I am looking at storing and retrieving time-series data with javascript in a web browser. I am expecting to have between 500 - 5000 floating point items to trend at a once a second interval. When storing each item would have a unique tag name, the same timestamp (Date.now()), and a floating point value.

When retrieving the data I am usually interested in getting an array of values for a single tag name where the timestamps fall within a specified range.

My issue is that I don't understand the indexedDb data model and API. Is it possible to store all my new values (generated once a second for all 1000 tags) with a single call?

I have experimented a little bit with Dexie as a wrapper around indexedDb and this was my test code:

async function start() {

  // Define database

  await Dexie.delete('trendDatabase');
  var db = new Dexie("trendDatabase");
  db.version(1).stores({
    trends: '++id,trendId,timestamp,value'
  });

  console.log ("Using Dexie v" + Dexie.semVer);

  // Query Database
  var result1 = await db.open();

  //add 1000 values for two trends

  var trendId1 = "FI-100";
  var trendId2 = "FI-200";
  var t1 = Date.now(); 
  for (var i=0; i<1000; i++) {
      var timestamp1 = t1 - (1000 + i) * 1000;
      var value1 = Math.sin(i/10)*8;
      var storeResult = await db.trends.add({trendId: trendId1, timestamp: timestamp1, value: value1});
      var value2 = Math.cos(i/100)*4;
      var storeResult = await db.trends.add({trendId: trendId2, timestamp: timestamp1, value: value1});
  }
  var t2 = Date.now();
  console.log("Took: ", t2 - t1);
  var t3 = Date.now();
  console.log("Took: ", t3 - t2);
  console.log(result3); 
  var result4 = db.delete();

}

The biggest problem is how slow the storage is. On my laptop it takes 52 seconds to store 2000 points of data (but only 11 ms to retrieve 1000 points). On my desktop with optane storage it takes about 2 seconds to store. In either case, this is far too slow. I need to be able to store once a second so I need a storage speed of < 1000 ms and ideally < 100 ms.

Are there better ways to structure time-series data in indexedDb?

One idea I had was that I could store the most recent 100 points of data for ALL trends at once and then write blocks of 100 points per individual trend (in a rotating order through every trend) to reduce the number of write calls by a factor of 100. This would also make so for retrieving recent data (in the last 100 seconds) I would end up getting values for all 1000 tags when I only wanted a handful of them, so I would have to do some work filtering out the non-relevant data. This approach is probably workable, but I wanted to query the community before I went through all the trouble to see if there are better approaches or any other projects/libraries for doing such a thing.


Solution

  • Good you found Table.bulkAdd() to use instead of Table.add() (saw your own response to the question)
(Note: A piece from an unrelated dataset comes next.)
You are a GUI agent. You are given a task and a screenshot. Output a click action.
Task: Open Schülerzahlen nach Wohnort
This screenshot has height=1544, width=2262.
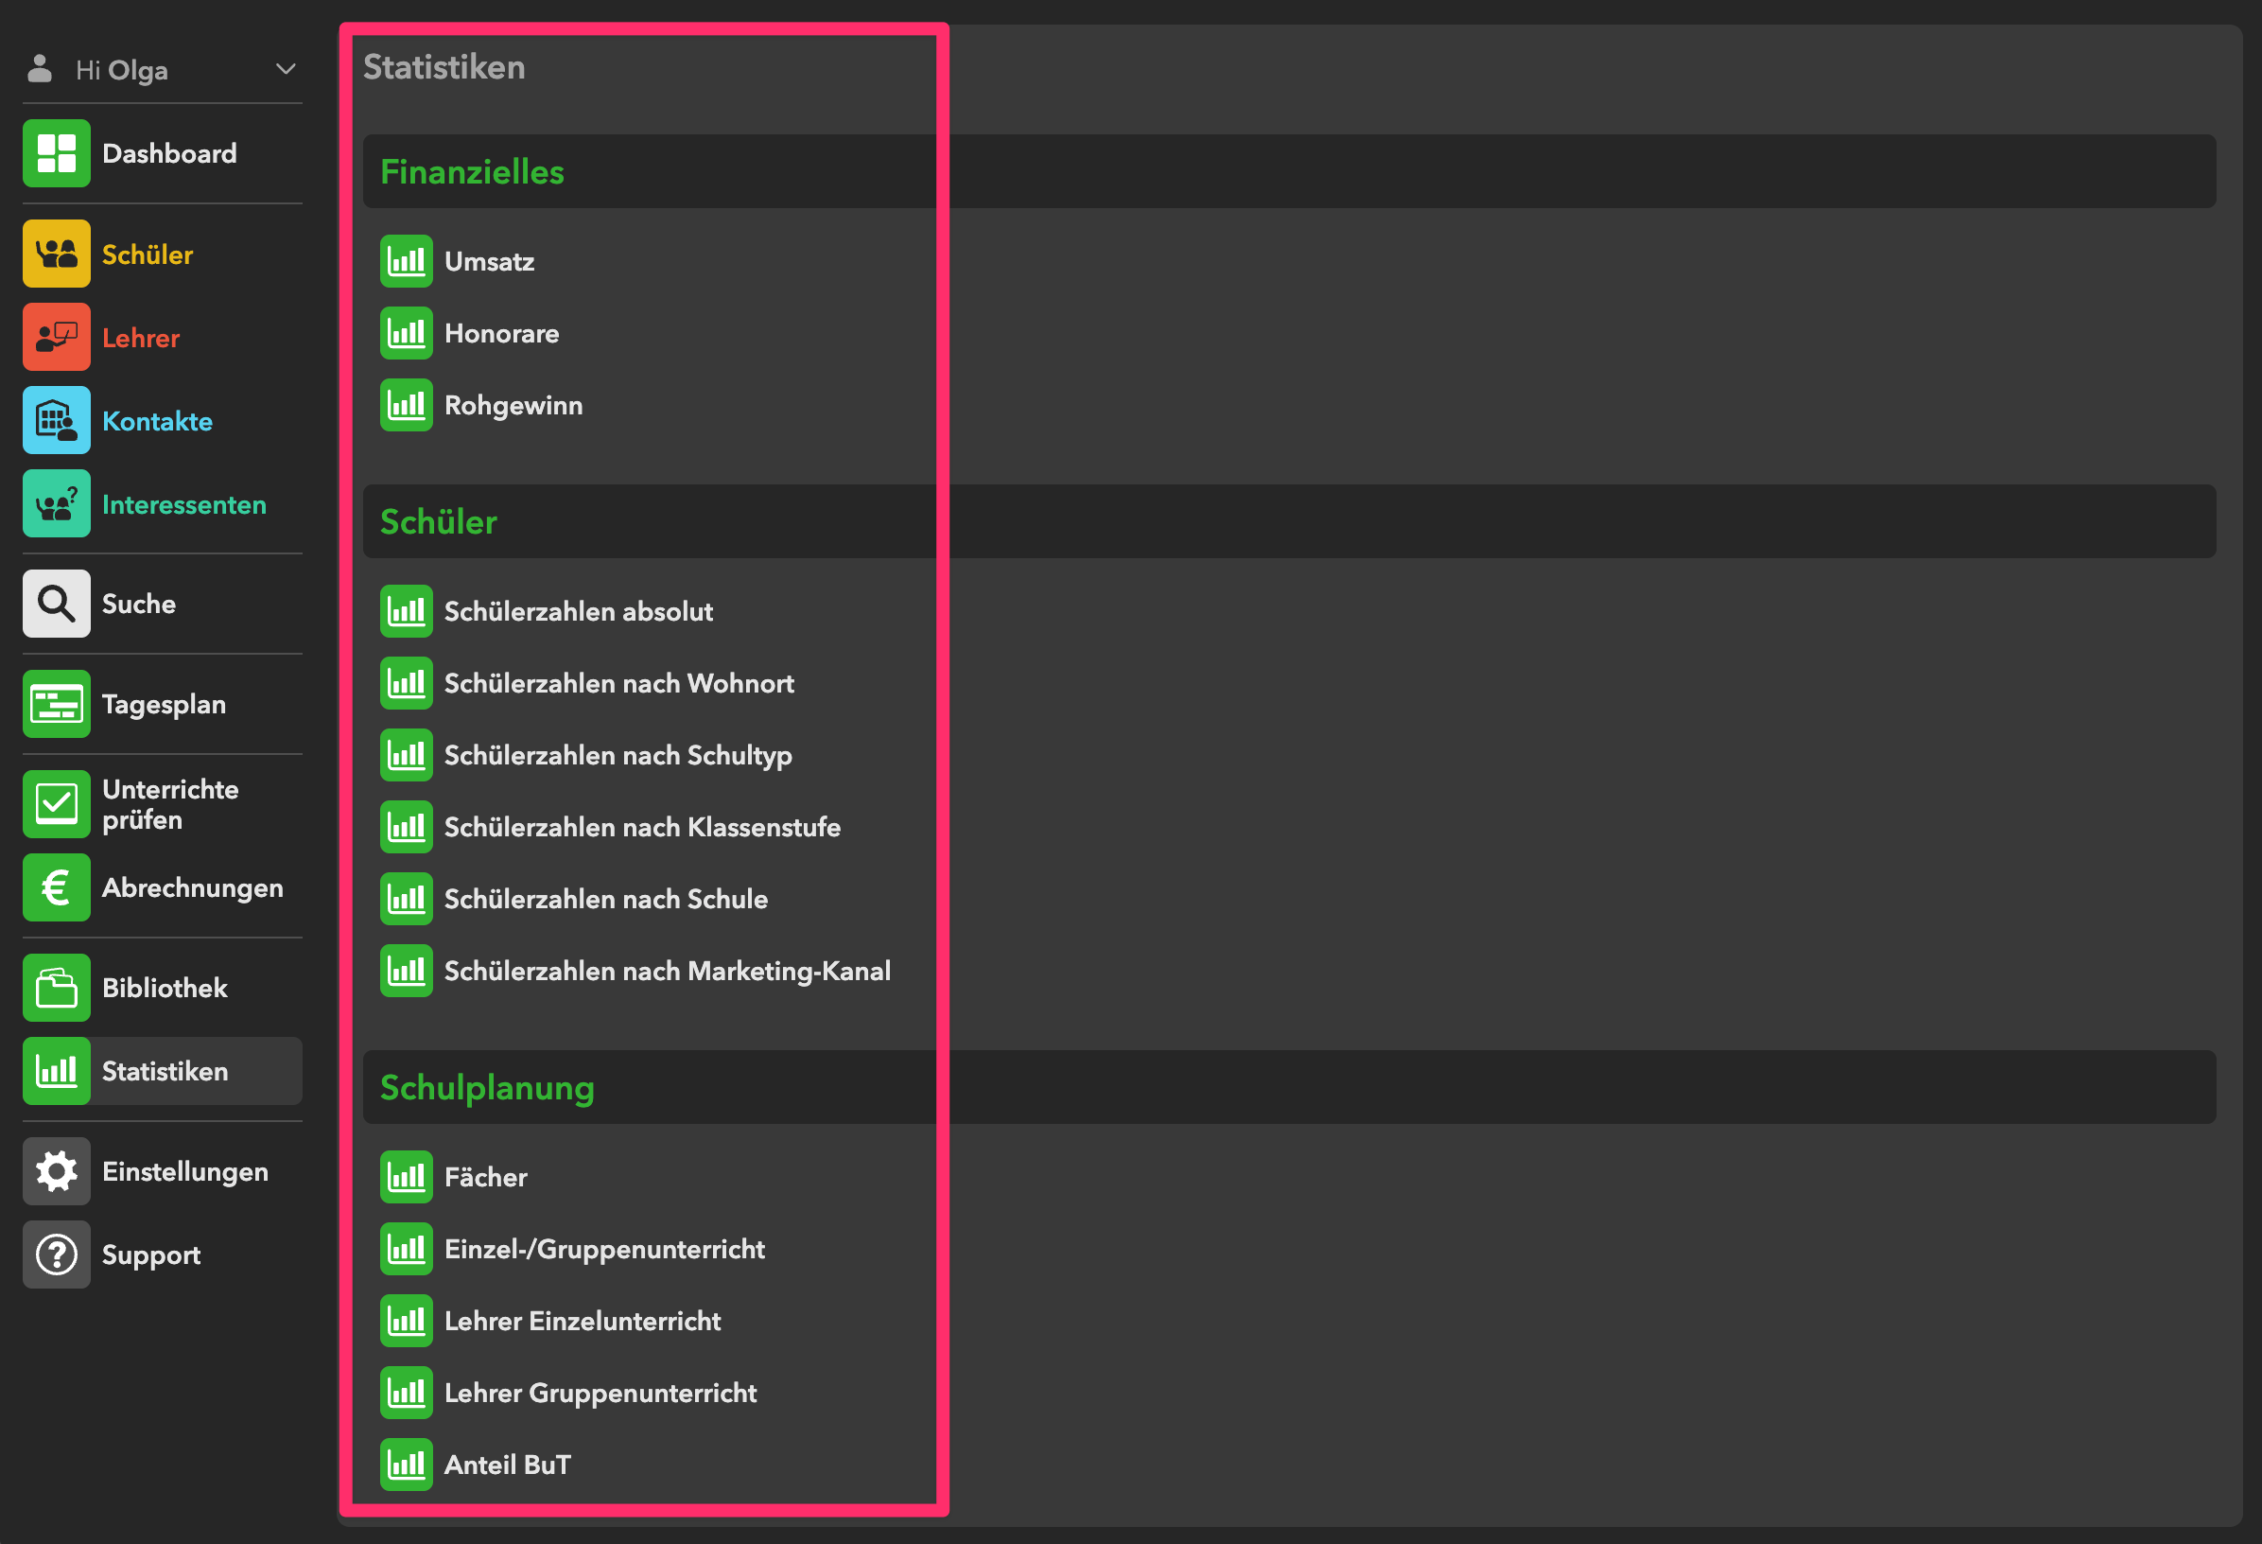pos(618,683)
    For the querying part, I understood you want to include both tag and timeRange in your query.

    I suppose the tag part is the same as trendId?

    If so, I would suggest you to migrate the schema to use a compound index of [trendId+timestamp] for more efficient queries.

    Would also recommend you to keep the db instance outside the start() function. Declare it in a module and export it.

    db.js

    // db.js
    export const db = new Dexie('trendDatabase');
    
    db.version(1).stores({
      trends: '++id,trendId,timestamp,value'
    });// (Keep version 1 if you or your users have it installed)
    
    // Migrate schema:
    db.version(2).stores({
      trends: '++id, [trendId+timestamp]'
    });
    

    query.js

    // query.js
    import { db } from './db';
    
    export function query(trendId, timeFrom, timeTo) {
      return db.trends
        .where('[trendId+timestamp]')
        .between([trendId, timeFrom], [trendId, timeTo])
        .toArray();
    }
    

    log.js

    import { db } from './db';
    
    export async function log(trends) {
      await db.trends.bulkAdd(trends);
    }
    

    As you can see, you only need to index the properties that you will use in a where-clause. That doesn't mean you can store other properties with each object.